[Text under study]
Altering Memories That Increase Risk of Relapse in Alcohol Use Disorders

Altering Memories That Increase Risk of Relapse in Alcohol Use Disorders: A Translational Clinical Neuroscience Pilot Investigation of a Novel Pharmacological Agent

The purpose of this study is to examine the effects of rapamycin (sirolimus) versus a placebo, an inactive substance, on responses to alcohol cues in individuals with alcohol use disorder. Rapamycin (sirolimus) is a FDA-approved antibiotic and immunosuppressive drug that is currently used to (a) prevent organ transplant recipients from rejecting their transplants (b) treat cardiovascular diseases, and (c) treat some forms of cancer. Rapamycin (sirolimus) is not FDA-approved to treat alcohol use disorder. The use of rapamycin (sirolimus) in this study is investigational, meaning that the study medication is not a proven treatment for alcohol use disorder. The study will examine the medication's use as a potential treatment for alcohol use disorder, as well as how safe and tolerable it is to take.

Study Overview

• Status: Completed
• Conditions: Alcohol Dependence; Alcohol Use Disorder
• Intervention / Treatment: Drug: Rapamycin; Drug: Placebo

• Study Type: Interventional
• Enrollment (Actual): 21
• Phase: Phase 1

Contacts and Locations

Study Locations

• United States
  • South Carolina
    • Charleston, South Carolina, United States, 29425
      • Medical University of South Carolina

Participation Criteria

Eligibility Criteria

• Ages Eligible for Study: 18 years and older (ADULT, OLDER_ADULT)
• Accepts Healthy Volunteers: Yes
• Genders Eligible for Study: All

Description

Inclusion Criteria:

• Must be treatment-seekers
• Meet criteria for alcohol use disorder
• Must be able to provide informed consent and function at an intellectual level sufficient to allow accurate completion of all assessment instruments
• Must use one of the following methods of birth control: oral contraceptives, barrier methods (diaphragm or condoms with spermicide or both), surgical sterilization, use of an intra-uterine contraceptive device, or complete abstinence from sexual intercourse
• Must live within a 50-mile radius of our research program and have reliable transportation,
• Must consent to remain abstinent from alcohol and all non-prescription drugs prior to medication administration and testing sessions
• Must consent to fast for a two-hour period prior to medication administration
• Must consent to random assignment to the rapamycin vs. placebo conditions.
[/Text under study]
[Dataset records]
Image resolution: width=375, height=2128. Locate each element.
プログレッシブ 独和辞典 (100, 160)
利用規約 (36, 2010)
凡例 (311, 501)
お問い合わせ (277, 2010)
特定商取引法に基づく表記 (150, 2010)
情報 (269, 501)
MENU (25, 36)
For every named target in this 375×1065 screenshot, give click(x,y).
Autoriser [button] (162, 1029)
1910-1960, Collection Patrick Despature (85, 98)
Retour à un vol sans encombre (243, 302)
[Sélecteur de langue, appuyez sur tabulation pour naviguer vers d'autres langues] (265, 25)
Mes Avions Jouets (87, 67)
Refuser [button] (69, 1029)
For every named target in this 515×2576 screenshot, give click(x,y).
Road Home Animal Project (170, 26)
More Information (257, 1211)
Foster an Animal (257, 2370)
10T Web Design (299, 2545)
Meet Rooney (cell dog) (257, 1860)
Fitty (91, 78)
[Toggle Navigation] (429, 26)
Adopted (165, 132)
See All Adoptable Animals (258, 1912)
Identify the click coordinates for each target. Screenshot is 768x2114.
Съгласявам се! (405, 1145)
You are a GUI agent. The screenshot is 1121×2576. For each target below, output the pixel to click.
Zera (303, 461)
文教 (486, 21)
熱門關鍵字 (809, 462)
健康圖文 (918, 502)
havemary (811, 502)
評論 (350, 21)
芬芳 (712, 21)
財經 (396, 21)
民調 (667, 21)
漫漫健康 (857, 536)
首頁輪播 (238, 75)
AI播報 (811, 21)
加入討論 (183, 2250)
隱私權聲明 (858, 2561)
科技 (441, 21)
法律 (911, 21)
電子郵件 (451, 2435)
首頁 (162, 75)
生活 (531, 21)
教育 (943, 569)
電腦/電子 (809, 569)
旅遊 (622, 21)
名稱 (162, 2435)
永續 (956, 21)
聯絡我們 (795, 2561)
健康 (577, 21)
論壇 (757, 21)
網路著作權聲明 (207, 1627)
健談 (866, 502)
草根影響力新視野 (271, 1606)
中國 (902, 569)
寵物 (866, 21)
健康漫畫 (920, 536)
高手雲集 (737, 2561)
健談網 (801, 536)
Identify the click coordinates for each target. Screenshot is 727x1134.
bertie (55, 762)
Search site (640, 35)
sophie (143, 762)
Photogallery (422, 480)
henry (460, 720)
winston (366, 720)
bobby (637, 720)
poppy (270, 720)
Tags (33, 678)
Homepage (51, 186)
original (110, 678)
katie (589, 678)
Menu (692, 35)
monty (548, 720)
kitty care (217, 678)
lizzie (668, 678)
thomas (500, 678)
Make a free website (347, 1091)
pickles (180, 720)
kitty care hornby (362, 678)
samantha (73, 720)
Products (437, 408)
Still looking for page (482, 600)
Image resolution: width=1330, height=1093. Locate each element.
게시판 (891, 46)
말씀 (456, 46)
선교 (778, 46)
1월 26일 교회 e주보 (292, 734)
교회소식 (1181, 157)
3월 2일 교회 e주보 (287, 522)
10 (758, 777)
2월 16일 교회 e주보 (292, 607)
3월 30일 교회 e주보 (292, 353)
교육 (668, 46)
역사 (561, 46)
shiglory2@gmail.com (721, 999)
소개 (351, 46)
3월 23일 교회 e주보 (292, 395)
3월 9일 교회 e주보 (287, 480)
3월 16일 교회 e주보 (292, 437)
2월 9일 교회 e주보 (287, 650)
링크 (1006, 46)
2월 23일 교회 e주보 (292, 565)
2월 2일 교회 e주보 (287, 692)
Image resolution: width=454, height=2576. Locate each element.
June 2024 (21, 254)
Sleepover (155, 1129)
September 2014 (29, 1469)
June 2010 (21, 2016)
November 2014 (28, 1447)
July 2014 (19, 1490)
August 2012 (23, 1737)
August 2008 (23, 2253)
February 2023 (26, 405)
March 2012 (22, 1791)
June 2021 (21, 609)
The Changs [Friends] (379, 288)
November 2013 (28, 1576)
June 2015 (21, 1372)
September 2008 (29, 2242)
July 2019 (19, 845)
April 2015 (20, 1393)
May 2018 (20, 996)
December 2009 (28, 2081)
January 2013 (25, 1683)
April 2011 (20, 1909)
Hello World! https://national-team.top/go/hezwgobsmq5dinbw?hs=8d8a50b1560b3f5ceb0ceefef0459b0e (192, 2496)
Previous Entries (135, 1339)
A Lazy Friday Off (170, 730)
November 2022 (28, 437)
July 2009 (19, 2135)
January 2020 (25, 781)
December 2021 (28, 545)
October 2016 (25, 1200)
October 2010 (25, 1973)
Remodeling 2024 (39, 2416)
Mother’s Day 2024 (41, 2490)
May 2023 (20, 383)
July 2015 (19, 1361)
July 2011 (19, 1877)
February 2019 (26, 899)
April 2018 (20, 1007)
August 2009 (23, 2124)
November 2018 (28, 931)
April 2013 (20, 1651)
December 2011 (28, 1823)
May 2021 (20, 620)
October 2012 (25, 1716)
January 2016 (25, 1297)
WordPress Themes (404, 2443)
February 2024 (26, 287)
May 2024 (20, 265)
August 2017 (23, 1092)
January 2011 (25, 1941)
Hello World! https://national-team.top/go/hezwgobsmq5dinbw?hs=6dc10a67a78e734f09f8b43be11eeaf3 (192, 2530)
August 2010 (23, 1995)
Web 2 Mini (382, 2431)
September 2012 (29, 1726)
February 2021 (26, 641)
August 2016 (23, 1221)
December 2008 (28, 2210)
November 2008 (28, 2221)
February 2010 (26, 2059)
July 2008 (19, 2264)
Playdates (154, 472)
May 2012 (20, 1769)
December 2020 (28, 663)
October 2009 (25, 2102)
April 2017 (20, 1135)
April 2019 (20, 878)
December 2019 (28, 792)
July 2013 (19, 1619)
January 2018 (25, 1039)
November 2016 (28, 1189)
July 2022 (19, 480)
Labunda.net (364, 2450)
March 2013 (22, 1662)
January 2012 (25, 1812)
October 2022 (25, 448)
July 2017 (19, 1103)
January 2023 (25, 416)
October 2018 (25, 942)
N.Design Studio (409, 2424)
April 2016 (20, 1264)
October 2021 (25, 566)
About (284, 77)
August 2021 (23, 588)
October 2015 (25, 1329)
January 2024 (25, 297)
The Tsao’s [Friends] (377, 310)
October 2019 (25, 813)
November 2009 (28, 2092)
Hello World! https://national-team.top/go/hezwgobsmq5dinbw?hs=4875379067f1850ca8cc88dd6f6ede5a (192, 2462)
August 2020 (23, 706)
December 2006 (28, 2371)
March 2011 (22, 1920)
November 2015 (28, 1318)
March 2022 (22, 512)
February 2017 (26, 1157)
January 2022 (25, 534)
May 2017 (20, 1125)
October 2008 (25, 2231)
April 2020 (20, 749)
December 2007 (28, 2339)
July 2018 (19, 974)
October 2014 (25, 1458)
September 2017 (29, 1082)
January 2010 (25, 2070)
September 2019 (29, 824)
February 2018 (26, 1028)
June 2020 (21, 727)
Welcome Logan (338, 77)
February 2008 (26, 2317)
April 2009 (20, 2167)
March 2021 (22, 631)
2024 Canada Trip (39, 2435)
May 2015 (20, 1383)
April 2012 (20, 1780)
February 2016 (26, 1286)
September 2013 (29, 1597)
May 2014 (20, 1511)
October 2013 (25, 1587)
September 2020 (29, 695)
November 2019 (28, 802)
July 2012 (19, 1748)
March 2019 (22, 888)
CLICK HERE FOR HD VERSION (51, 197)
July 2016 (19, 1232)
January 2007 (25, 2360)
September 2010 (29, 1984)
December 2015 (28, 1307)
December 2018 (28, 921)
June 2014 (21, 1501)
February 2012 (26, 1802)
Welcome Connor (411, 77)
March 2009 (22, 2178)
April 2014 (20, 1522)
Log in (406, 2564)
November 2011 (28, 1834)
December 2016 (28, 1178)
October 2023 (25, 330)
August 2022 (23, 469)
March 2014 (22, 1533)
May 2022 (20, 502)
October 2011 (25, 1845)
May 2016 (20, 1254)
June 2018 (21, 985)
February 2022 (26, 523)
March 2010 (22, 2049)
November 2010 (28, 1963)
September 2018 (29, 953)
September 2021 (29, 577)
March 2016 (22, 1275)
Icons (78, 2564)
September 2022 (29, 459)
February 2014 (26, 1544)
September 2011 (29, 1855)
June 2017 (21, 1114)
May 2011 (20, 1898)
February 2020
[/Dataset records]
▸ **Action item A**
In one to three sentences, explain what the rapamycin study page means when it calls the drug's use in the study "investigational."
▸ **Action item B**
According to the rapamycin study page, what was the actual enrollment?
▸ **Action item C**
Carry on the rapamycin study page from its last line.
The entries have no connection to the rapamycin study page.

▸ **Answer A**
It means that the study medication is not a proven treatment for alcohol use disorder. Rapamycin (sirolimus) is not FDA-approved to treat that condition, so the study will examine whether it could treat alcohol use disorder and how safe and tolerable it is.

▸ **Answer B**
21 participants.

▸ **Answer C**
Exclusion Criteria:

• Cannot be undergoing other alcohol cessation treatment
• Cannot be pregnant, nursing, or of childbearing potential and not using birth control
• Cannot have evidence of or a history of significant endocrine, cardiovascular, pulmonary, renal, or neurological disease
• Cannot have significant liver impairment
• Cannot have an existing infection or immune system disorder
• Cannot have a history of or current psychotic disorder, severe major depression, or bipolar affective disorder
• Cannot currently take anti-arrythmic agents, psychostimulants, or any other agents known to interfere with heart rate and skin conductance monitoring
• Cannot have known or suspected hypersensitivity to macrolide compounds (such as rapamycin/sirolimus)
• Cannot currently take medications that could adversely interact with the study medication, including but not limited to significant inhibitors of CYP2D6 or CYP3A4 (voriconazole, fluconazole, itraconazole, erythromycin, clarithromycin, diltiazem, verapamil, etc.), or significant inducers of CYP3A4, such as anticonvulsants (carbamazepine, phenobarbital, phenytoin, etc.) and antibiotics (rifabutin, rifapentine, etc.)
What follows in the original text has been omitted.